Jamal-al-Din al-Afghani

Jamal-al-Din al-Afghani
Jamal-ad-Din Asadabadi (al-Afghani)
Religion Islam, Shia
Personal
Born 19 June 1838
Asadabad, Iran or Asadabad, Afghanistan
Died September 1, 1897(1897-09-01) (aged 59)
Istanbul, Ottoman Empire

Sayyid Muḥammad ibn Ṣafdar Husaynī (Persian: سید محمد بن صفدر حسینی ), better known as Sayyid Jamāl-ad-Dīn al-Afghānī[1][2][3][4] (Persian: سید جمال‌‌الدین افغانی) and Sayyid Jamal-ad-Din Asadabadi (Persian: سید جمال‌‌الدین اسد‌آبادی), (b. 1838, d. March 9, 1897), was a political activist and Islamic ideologist in the Muslim world during the late 19th century, particularly in the Middle East, South Asia and Europe. One of the founders of Islamic modernism[4][5] and an advocate of pan-Islamic unity,[6] he has been described as "less interested in theology than he was in organizing a Muslim response to Western pressure."[7]

Contents

Early life and origin

He claimed to be of Afghan origin most of his life but evidence suggests that he was born in Iran.[3][8] Although some older sources claim that Asadabadi was born in a district of Kunar Province in Afghanistan which is also called Asadabad,[9][10] overwhelming documentation (especially a collection of papers left in Iran upon his expulsion in 1891) now proves that he was born in Iran, in the village of Asadābād, near the city of Hamadān into a family of Sayyids.[1][2][8] Records indicate that he spent his childhood in Iran and was brought up as a Shi'a Muslim.[1][2] According to evidence reviewed by Nikki Keddie, he was educated first at home then taken by his father for further education to Qazvin, to Tehran, and finally, while he was still a youth, to the Shi'a shrine cities in Iraq.[8] It is thought that followers of Shia revivalist Shaikh Ahmad Ahsa'i had an influence on him.[11] An ethnic Persian, al-Afghani claimed to be an Afghan in order to present himself as a Sunni Muslim[11][12] so he can escape oppression by the Iranian ruler Nāṣer ud-Dīn Shāh.[2] Also he would be safe to travel and spread his ideas in a region of Sunnis especially Wahhabis.

Political activism

At the age of 17 or 18 in 1855–56, Asadabadi travelled to British India and spent a number of years there studying religions. In 1859, a British spy reported that Asadabadi was a possible Russian agent. The British representatives reported that he wore traditional cloths of Noghai Turks in Central Asia and spoke Persian, Arabic and Turkish language fluently.[13] After this first Indian tour, he decided to perform Hajj or pilgrimage at Mecca. His first documents are dated from Autumn of 1865, where he mentions leaving the "revered place" (makān-i musharraf) and arriving in Tehran around mid-December of the same year. In the spring of 1866 he left Iran for Afghanistan, passing through Mashad and Herat.

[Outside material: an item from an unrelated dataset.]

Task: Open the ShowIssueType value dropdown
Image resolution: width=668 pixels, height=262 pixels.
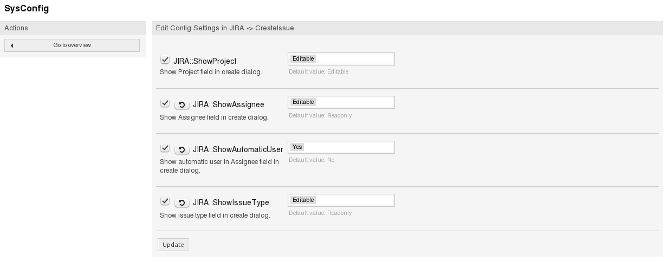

After the Indian stay, all sources have Afghānī next take a leisurely trip to Mecca, stopping at several points along the way. Both the standard biography and Lutfallāh's account take Afghānī's word that he entered Afghan government service before 1863, but since document from Afghanistan show that he arrived there only in 1866, we are left with several years unaccounted for. The most probably supposition seems to be that he may spent longer in India than he later said, and that after going to Mecca he travelled elsewhere in the Ottoman Empire. When he arrived in Afghanistan in 1866 he claimed to be from Istanbul, and he might not have made this claim if he had never even seen the city, and could be caught in ignorance of it.[14]
—Nikki R. Keddie, 1983

He was spotted in Afghanistan in 1866 and spent time in Qandahar, Ghazni, and Kabul.[1] He became a counsellor to the King Dost Mohammad Khan and later to Mohammad Azam. At that time he encouraged the king to oppose the British but turn to the Russians. However, he did not encourage Mohammad Azam to any reformist ideologies that later were attributed to al-Afghani. Reports from the colonial British Indian and Afghan government stated that he was a stranger in Afghanistan, and spoke the Persian language with Iranian accent and followed European lifestyle more than that of Muslims, not observing Ramadan or other Muslim rites.[13] In 1868, the throne of Kabul was occupied by Sher Ali Khan, and Asadabadi was forced to leave the country.[2]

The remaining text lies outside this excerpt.